## EXERCISE DESCRIPTION:
Return only the number of lines in the material below holding the string "address".

## MATERIAL SUPPLIED:
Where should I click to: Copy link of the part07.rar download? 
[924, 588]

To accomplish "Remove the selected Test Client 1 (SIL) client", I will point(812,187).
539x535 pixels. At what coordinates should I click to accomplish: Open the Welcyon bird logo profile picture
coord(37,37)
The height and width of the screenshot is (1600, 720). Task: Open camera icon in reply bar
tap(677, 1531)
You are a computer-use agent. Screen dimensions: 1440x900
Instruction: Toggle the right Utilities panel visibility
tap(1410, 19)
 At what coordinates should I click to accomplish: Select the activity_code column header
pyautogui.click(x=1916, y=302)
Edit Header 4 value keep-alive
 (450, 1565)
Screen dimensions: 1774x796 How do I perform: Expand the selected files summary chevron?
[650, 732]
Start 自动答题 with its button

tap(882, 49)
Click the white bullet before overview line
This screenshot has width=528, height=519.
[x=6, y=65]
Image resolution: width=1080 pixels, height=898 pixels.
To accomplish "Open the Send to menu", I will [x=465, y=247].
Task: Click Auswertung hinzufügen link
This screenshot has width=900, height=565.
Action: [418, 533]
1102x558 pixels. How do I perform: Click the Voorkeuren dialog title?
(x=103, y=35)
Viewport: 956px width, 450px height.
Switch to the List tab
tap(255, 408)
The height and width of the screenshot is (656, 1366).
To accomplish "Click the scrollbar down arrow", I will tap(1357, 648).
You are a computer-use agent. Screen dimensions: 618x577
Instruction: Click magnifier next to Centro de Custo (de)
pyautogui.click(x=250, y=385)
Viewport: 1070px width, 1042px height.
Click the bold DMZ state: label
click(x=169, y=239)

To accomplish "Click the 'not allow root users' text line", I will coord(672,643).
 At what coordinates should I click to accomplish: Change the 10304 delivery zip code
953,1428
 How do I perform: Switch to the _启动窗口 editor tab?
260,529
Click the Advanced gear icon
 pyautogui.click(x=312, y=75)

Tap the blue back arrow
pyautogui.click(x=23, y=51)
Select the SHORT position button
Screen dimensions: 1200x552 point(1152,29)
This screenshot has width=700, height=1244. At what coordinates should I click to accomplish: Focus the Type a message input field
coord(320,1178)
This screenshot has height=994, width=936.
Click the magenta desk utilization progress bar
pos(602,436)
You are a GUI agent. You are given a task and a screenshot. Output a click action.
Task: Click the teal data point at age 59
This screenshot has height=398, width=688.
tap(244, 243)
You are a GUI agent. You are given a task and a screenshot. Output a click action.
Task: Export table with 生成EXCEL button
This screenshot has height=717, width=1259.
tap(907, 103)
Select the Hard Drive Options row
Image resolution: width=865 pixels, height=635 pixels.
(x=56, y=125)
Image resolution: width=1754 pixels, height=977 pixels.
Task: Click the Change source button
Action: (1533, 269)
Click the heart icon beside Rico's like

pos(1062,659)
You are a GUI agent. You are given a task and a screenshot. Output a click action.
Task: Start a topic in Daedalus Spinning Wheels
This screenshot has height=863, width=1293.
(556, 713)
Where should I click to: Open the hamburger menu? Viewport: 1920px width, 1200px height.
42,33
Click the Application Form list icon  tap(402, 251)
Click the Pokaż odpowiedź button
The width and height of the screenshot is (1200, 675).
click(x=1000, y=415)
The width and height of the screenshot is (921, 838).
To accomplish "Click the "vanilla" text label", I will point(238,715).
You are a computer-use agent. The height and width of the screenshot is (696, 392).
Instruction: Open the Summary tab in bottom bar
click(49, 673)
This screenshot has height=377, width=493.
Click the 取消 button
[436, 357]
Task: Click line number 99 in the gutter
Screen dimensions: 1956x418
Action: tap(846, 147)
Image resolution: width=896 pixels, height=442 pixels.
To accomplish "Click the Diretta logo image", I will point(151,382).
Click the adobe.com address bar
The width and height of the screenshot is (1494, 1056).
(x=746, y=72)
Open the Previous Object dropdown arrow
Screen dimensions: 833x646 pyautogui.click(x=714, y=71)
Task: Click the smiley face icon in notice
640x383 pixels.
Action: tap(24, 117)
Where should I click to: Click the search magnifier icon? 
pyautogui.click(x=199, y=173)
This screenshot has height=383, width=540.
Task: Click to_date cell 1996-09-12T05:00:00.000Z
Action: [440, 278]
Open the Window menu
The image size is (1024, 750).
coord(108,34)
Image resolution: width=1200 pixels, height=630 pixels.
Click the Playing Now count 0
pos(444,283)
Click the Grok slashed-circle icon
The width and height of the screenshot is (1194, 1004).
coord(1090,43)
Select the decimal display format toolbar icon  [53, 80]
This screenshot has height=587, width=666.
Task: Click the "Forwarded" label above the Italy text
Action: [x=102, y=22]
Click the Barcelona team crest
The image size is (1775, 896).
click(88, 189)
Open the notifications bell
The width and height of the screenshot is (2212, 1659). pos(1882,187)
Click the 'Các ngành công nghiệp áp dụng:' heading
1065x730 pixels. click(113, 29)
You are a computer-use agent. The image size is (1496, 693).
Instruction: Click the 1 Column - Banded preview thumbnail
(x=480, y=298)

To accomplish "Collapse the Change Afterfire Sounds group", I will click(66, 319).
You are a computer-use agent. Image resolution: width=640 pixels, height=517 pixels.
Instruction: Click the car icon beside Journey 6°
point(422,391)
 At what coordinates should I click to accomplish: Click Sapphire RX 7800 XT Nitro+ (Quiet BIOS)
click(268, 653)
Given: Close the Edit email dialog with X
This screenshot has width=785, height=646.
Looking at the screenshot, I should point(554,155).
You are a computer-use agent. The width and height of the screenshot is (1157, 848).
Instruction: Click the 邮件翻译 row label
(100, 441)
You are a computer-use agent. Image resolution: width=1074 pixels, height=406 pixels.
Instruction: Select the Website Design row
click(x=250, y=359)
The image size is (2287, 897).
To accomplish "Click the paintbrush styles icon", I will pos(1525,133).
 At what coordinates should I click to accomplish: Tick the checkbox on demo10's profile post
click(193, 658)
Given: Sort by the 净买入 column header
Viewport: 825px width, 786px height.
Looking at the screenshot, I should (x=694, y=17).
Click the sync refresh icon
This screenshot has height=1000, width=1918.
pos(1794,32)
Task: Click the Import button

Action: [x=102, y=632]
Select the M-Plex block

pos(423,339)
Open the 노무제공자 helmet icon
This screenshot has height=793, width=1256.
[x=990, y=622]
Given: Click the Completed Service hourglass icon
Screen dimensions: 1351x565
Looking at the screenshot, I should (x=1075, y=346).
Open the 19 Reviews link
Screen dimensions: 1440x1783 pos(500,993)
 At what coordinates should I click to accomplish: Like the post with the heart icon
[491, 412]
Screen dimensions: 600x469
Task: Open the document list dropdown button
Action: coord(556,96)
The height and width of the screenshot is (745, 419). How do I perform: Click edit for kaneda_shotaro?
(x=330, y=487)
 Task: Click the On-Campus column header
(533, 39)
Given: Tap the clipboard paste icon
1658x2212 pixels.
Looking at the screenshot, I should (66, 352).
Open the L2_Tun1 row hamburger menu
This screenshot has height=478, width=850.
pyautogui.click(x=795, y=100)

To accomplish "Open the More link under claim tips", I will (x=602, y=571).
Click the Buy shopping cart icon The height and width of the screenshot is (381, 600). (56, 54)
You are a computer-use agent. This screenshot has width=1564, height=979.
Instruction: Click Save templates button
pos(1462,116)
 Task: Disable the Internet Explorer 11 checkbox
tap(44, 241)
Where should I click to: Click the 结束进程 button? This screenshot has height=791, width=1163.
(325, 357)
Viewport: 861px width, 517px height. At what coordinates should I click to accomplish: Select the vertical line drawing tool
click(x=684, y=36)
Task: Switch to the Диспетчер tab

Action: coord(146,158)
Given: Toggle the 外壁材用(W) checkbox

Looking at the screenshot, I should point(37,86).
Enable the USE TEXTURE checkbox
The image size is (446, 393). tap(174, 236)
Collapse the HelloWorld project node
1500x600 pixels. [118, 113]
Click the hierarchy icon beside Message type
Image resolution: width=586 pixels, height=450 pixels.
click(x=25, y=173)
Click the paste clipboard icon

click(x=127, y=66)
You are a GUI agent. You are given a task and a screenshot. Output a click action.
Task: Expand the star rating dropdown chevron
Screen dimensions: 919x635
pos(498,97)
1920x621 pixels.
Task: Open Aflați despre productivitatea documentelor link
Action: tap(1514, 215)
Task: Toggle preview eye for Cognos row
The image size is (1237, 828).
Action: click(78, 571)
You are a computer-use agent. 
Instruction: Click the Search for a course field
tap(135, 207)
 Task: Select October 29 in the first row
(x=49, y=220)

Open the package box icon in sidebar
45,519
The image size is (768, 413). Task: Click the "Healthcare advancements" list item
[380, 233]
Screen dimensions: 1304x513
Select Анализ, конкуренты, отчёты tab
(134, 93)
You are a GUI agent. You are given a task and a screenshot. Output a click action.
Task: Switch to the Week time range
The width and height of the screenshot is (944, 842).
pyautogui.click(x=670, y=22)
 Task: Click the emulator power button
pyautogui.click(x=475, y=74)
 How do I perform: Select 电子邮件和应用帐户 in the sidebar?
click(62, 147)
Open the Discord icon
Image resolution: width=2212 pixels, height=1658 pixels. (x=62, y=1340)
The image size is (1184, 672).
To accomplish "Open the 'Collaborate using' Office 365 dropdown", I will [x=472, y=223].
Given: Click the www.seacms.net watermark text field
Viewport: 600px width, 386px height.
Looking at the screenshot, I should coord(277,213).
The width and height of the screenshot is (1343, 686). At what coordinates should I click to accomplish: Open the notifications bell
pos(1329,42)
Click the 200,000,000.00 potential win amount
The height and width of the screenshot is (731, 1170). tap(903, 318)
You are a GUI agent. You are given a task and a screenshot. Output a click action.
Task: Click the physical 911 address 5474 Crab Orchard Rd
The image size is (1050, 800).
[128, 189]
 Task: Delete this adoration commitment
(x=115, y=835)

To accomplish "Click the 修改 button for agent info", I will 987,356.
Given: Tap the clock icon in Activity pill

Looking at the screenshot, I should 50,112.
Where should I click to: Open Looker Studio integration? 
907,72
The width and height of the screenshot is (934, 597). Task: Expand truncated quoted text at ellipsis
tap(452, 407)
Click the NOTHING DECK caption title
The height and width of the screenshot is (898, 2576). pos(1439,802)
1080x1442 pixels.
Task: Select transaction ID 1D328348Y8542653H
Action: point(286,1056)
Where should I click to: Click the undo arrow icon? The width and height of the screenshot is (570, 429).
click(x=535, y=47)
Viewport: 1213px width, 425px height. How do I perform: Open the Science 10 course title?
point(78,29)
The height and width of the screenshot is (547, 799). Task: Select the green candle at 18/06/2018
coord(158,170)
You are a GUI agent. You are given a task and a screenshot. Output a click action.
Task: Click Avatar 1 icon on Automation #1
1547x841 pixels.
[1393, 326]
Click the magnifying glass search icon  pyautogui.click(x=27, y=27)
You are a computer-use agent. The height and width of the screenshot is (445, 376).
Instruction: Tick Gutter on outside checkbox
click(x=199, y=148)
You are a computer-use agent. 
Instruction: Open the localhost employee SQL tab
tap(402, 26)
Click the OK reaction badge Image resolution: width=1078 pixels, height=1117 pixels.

## EXERCISE ANSWER:
2